Die bunten Ausschmückungen der Stadt mit Wandteppichen und Gemälden, die Szenen aus der griechischen Mythologie zeigen, harmonieren mit der Darstellung der komplexen multiethnischen Gesellschaft Potosís. Zu sehen sind Stadtbewohner unterschiedlichen Alters und Herkunft, wie traditionell gekleidete Indigene, Mestizen und Afrikaner, die das Geschehen von den Dächern der Häuser beobachten, sowie Soldaten und Höflinge unterschiedlicher ethnischer Zugehörigkeiten, die vor der Prozession einherschreiten. Die ganze Darstellung erscheint dabei äußerst lebendig, ein Eindruck, der von den häufig eingeführten Spruchbändern verstärkt wird, die z.B. Lobbekundungen der Zuschauer angesichts des prächtigen Spektakels wiedergeben.

Feierlichkeiten im nächtlichen Potosí

Feierlichkeiten im nächtlichen Potosí
Bildquelle: Museo de América, Madrid, Inv. No. 00087

Arzáns Chronik beschreibt, wie das pompöse Fest zwei Tage lang andauerte und mit Stierkämpfen, Maskenumzügen, Theateraufführungen usw. ausgeschmückt wurde. Zwei in das Gemälde eingefügte Bildfelder illustrieren diverse Elemente des Festes: Im oberen linken Feld stellte Holguín den Einzug der Prozession auf den Hauptplatz Potosís unter der Beteiligung von Repräsentanten verschiedener christlicher Orden, Vertretern der Gilden und Mitgliedern des Stadtrates dar.
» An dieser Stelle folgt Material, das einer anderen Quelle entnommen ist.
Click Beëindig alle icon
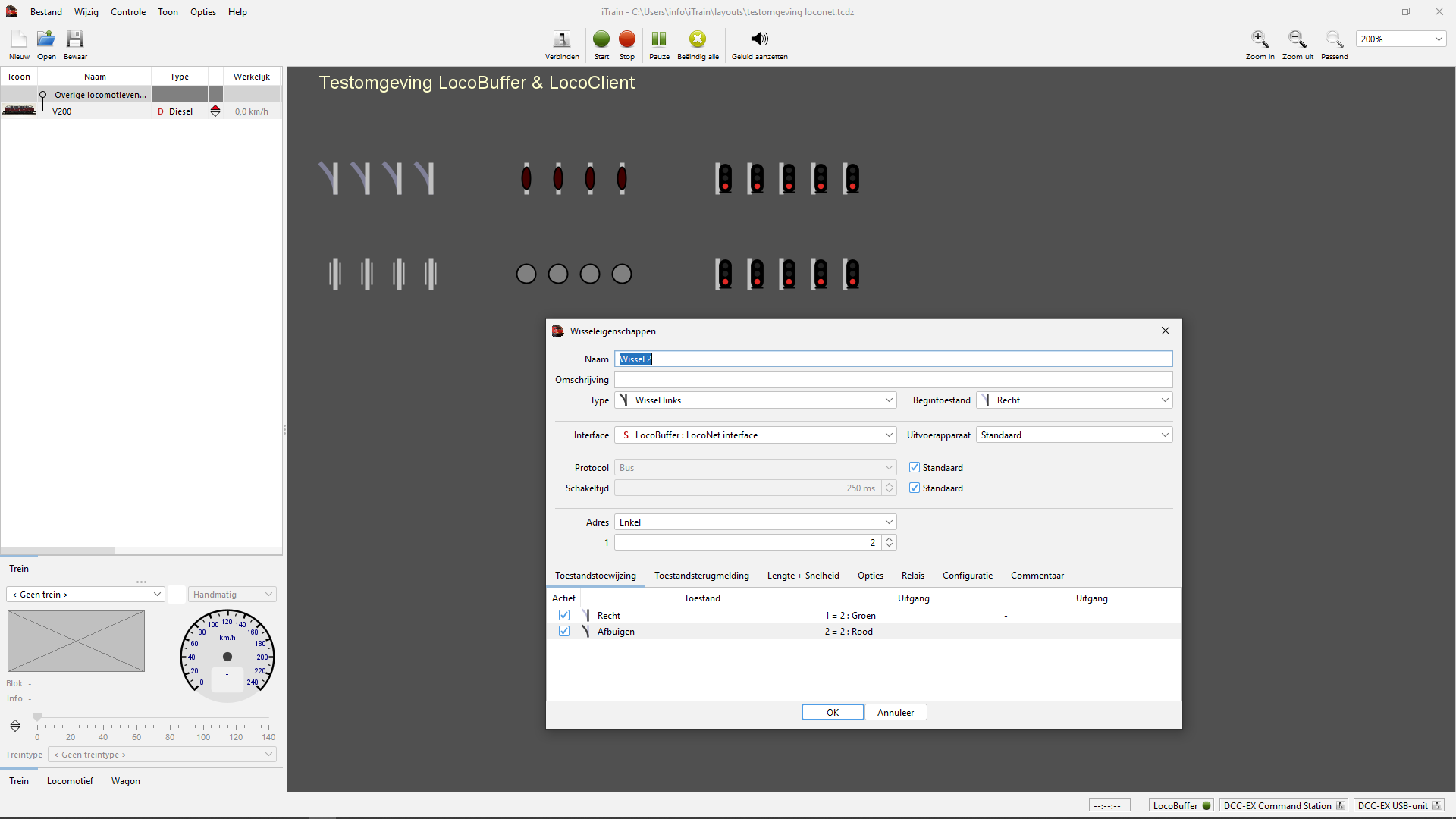This screenshot has width=1456, height=819. tap(697, 39)
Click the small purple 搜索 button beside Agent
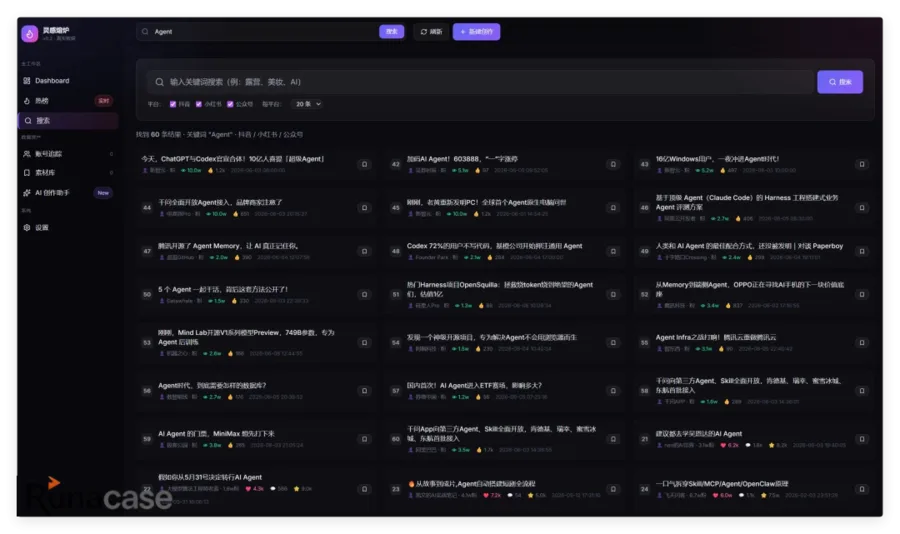The height and width of the screenshot is (534, 900). 391,32
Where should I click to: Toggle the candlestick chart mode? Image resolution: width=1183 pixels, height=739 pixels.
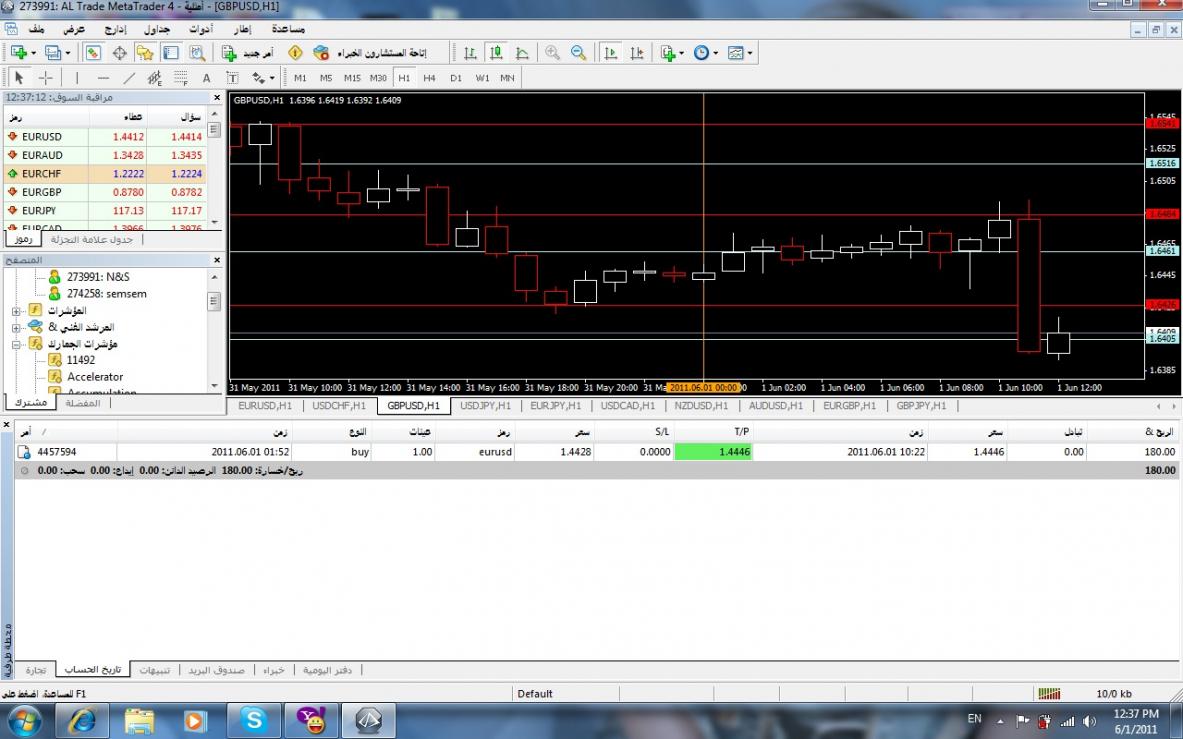tap(496, 53)
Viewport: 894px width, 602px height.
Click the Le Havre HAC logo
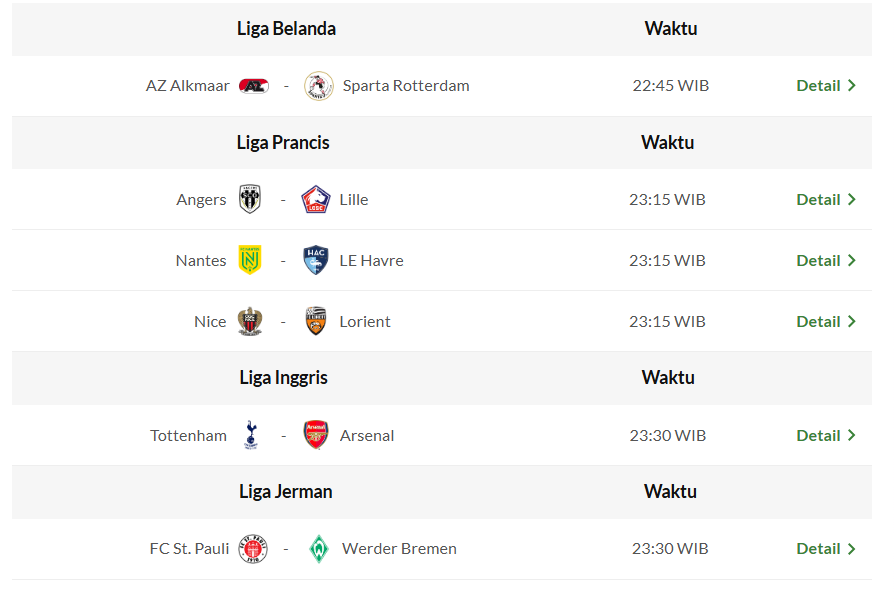click(316, 260)
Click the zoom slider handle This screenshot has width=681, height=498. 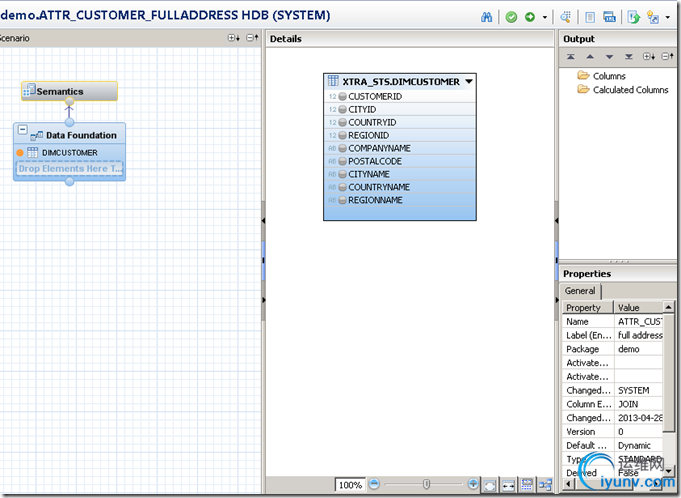(427, 485)
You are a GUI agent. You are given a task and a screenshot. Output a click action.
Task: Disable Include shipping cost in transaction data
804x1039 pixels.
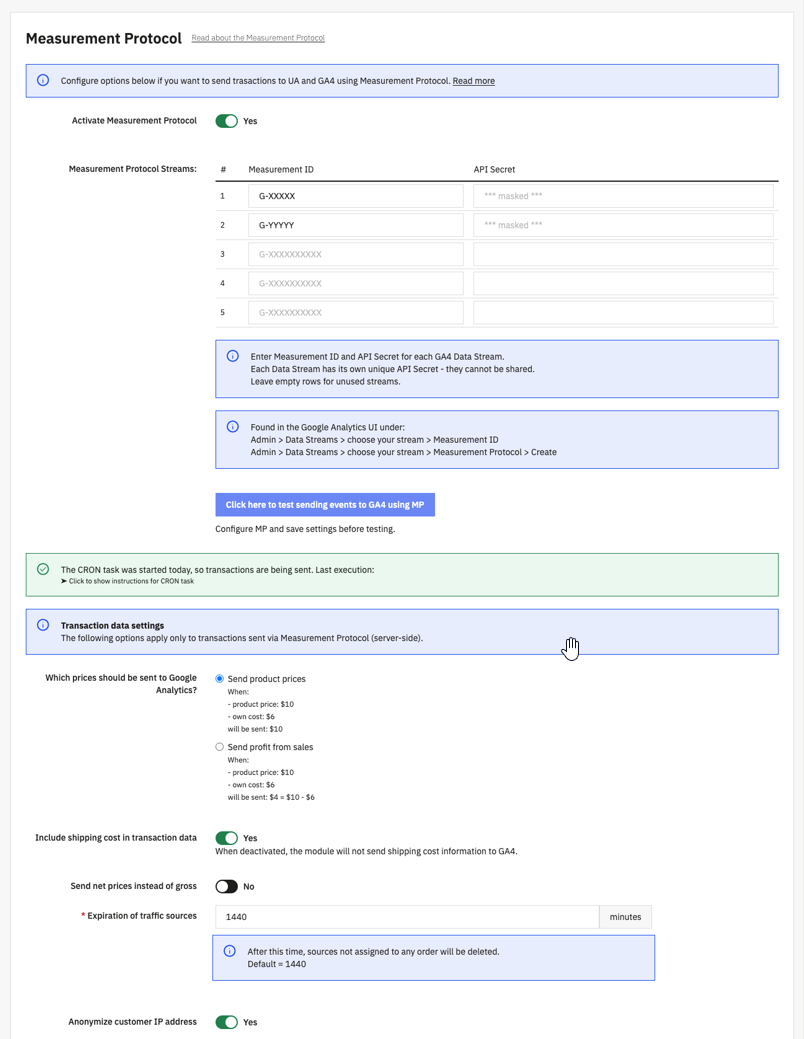227,838
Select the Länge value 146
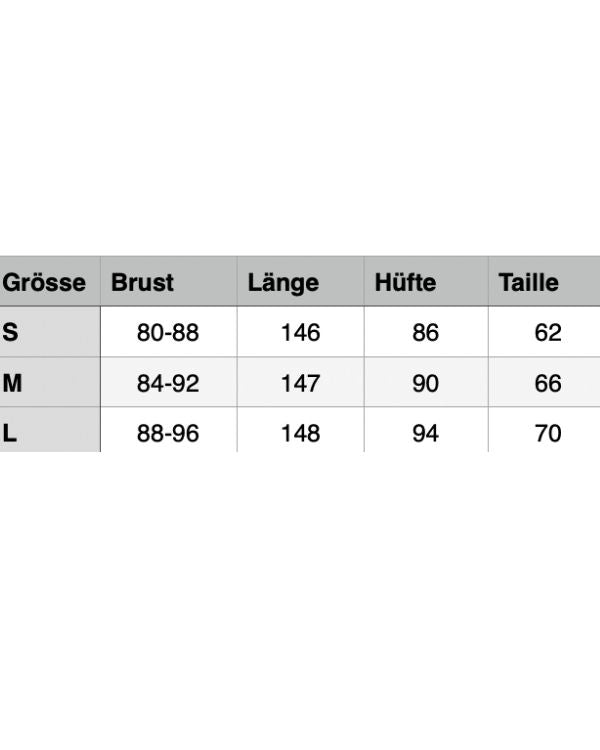This screenshot has width=600, height=750. point(300,332)
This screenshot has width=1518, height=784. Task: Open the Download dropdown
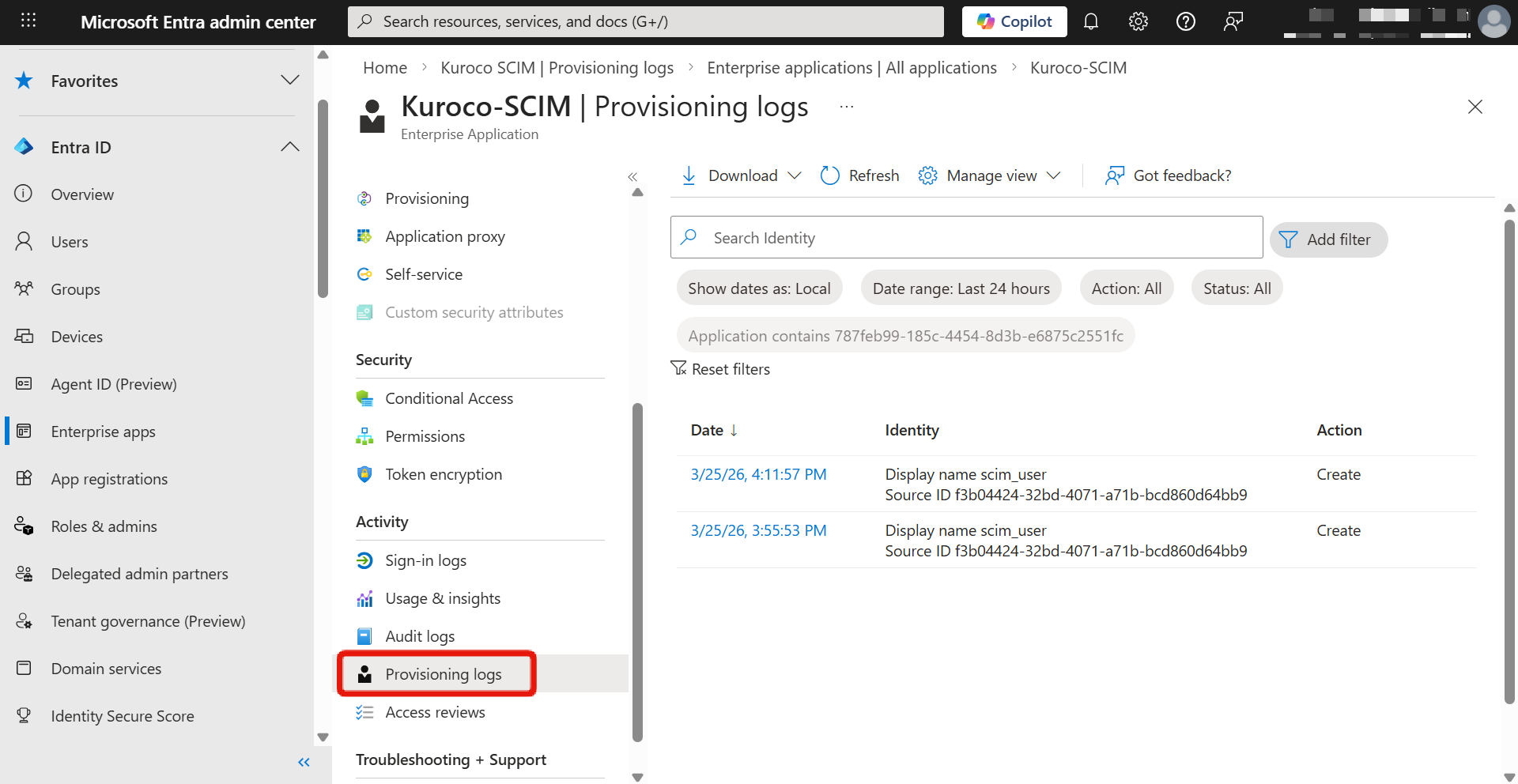tap(742, 175)
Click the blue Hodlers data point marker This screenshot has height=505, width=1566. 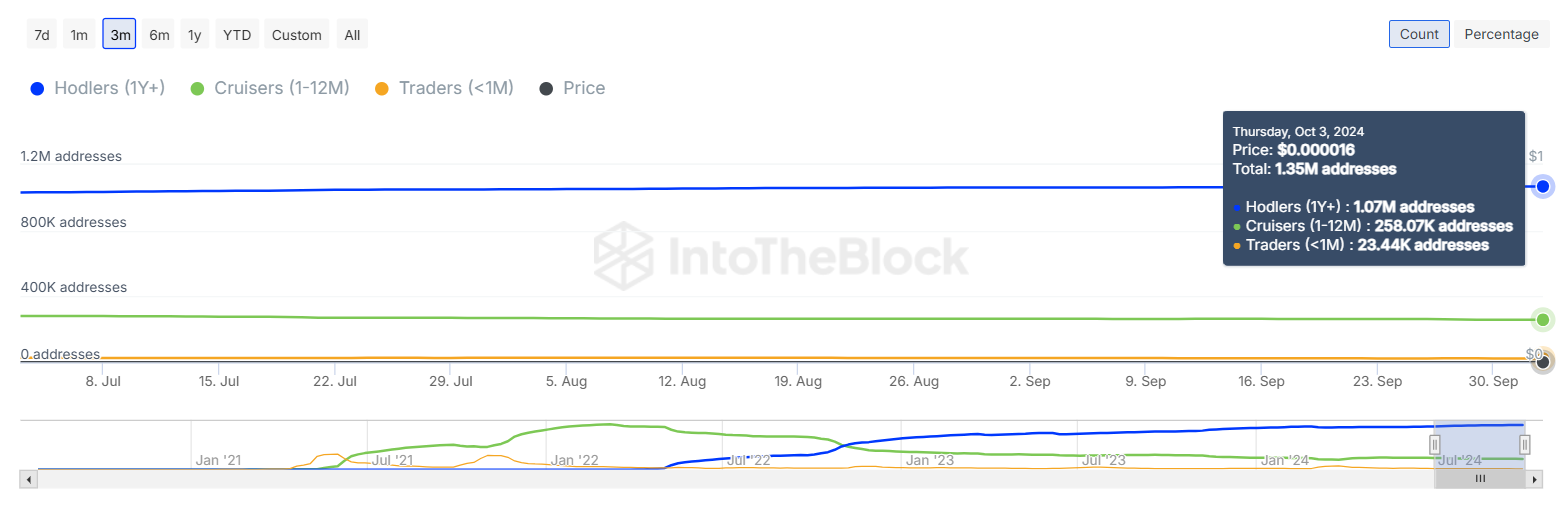pos(1543,186)
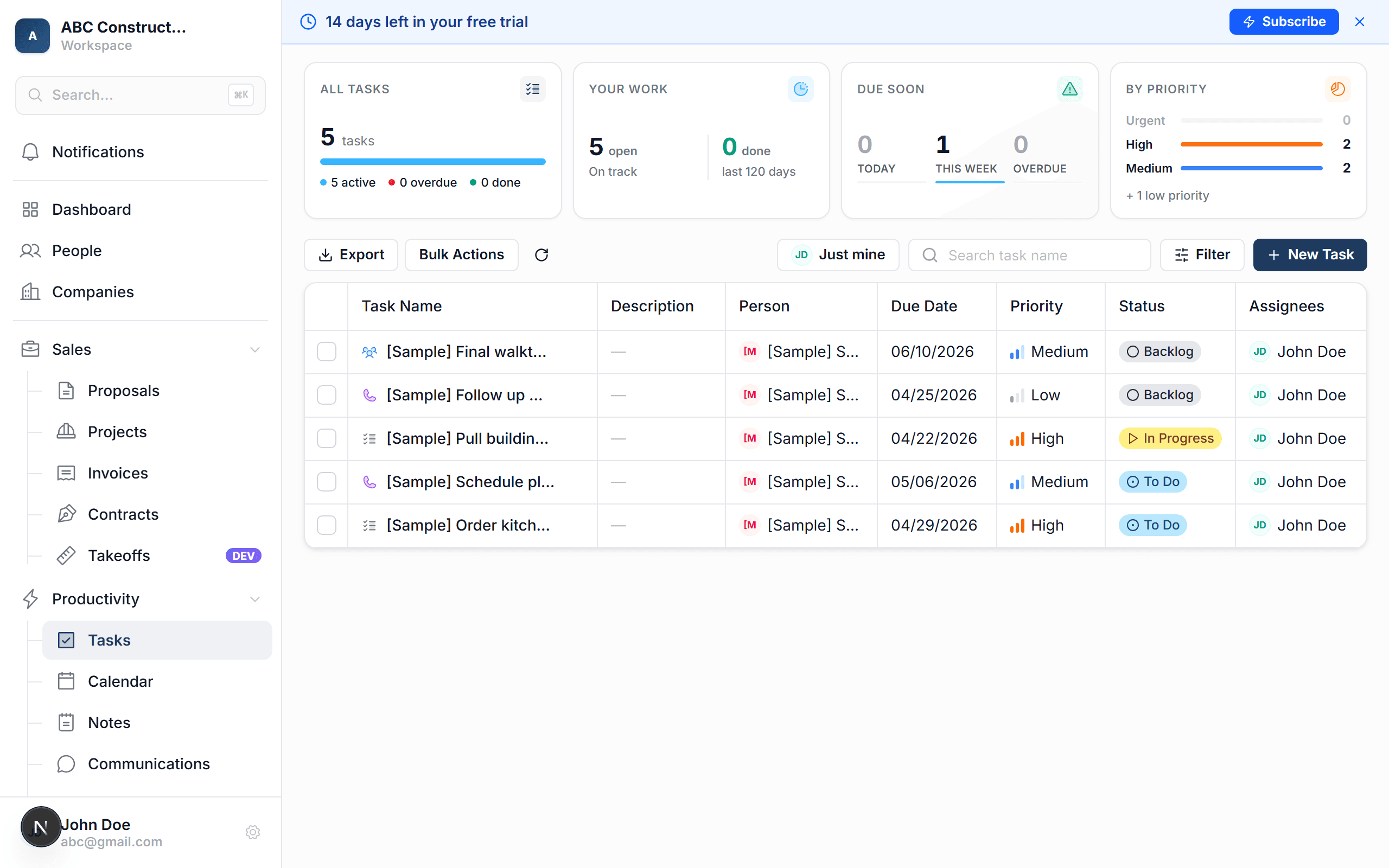Screen dimensions: 1389x868
Task: Open the In Progress status dropdown
Action: [1170, 438]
Rechts sehen wir denselben Platz nachts, mit einem lebhaften Maskenspiel, das von den städtischen Minenarbeitern dargestellt wurde und zur Unterhaltung der Kolonisten der Oberschicht diente. In Übereinstimmung mit Arzáns Chronik sehen wir eine Prozession von verkleideten historischen und mythologischen Figuren, bestehend aus Türken, Äthiopiern und Inkaadligen, ebenso wie einen Wagen mit einer Miniatur des Cerro Rico und Kindern, die den Erzbischof, Engel, eine Inkaprinzessin und einen indigenen Minenarbeiter mimen.

Ungewöhnlich an dem Gemälde ist das Vorhandensein der Signatur des Malers Melchor Pérez de Holguín, der sich zudem selbst im Zentrum des Bildes als dunkelhäutigen Mestizen porträtierte. Damit stach er aus der Masse der zumeist anonymen kolonialen Künstler heraus. Das spricht für die Etablierung mestizischer Maler in der Kolonialgesellschaft und die Bedeutung von Holguín als prominenten Vertreter der berühmten Malschule von Potosí.

Insgesamt konstruieren die auf dem Gemälde dargestellten Charaktere ein ideales Bild der sozialen Ordnung. Jede Person in diesem Geschehen verkörpert durch ihre Kleidung und ihr Verhalten ihre Zugehörigkeit und ihre Befürwortung der ethnischen und wirtschaftlichen Hierarchie des kolonialen Amerika.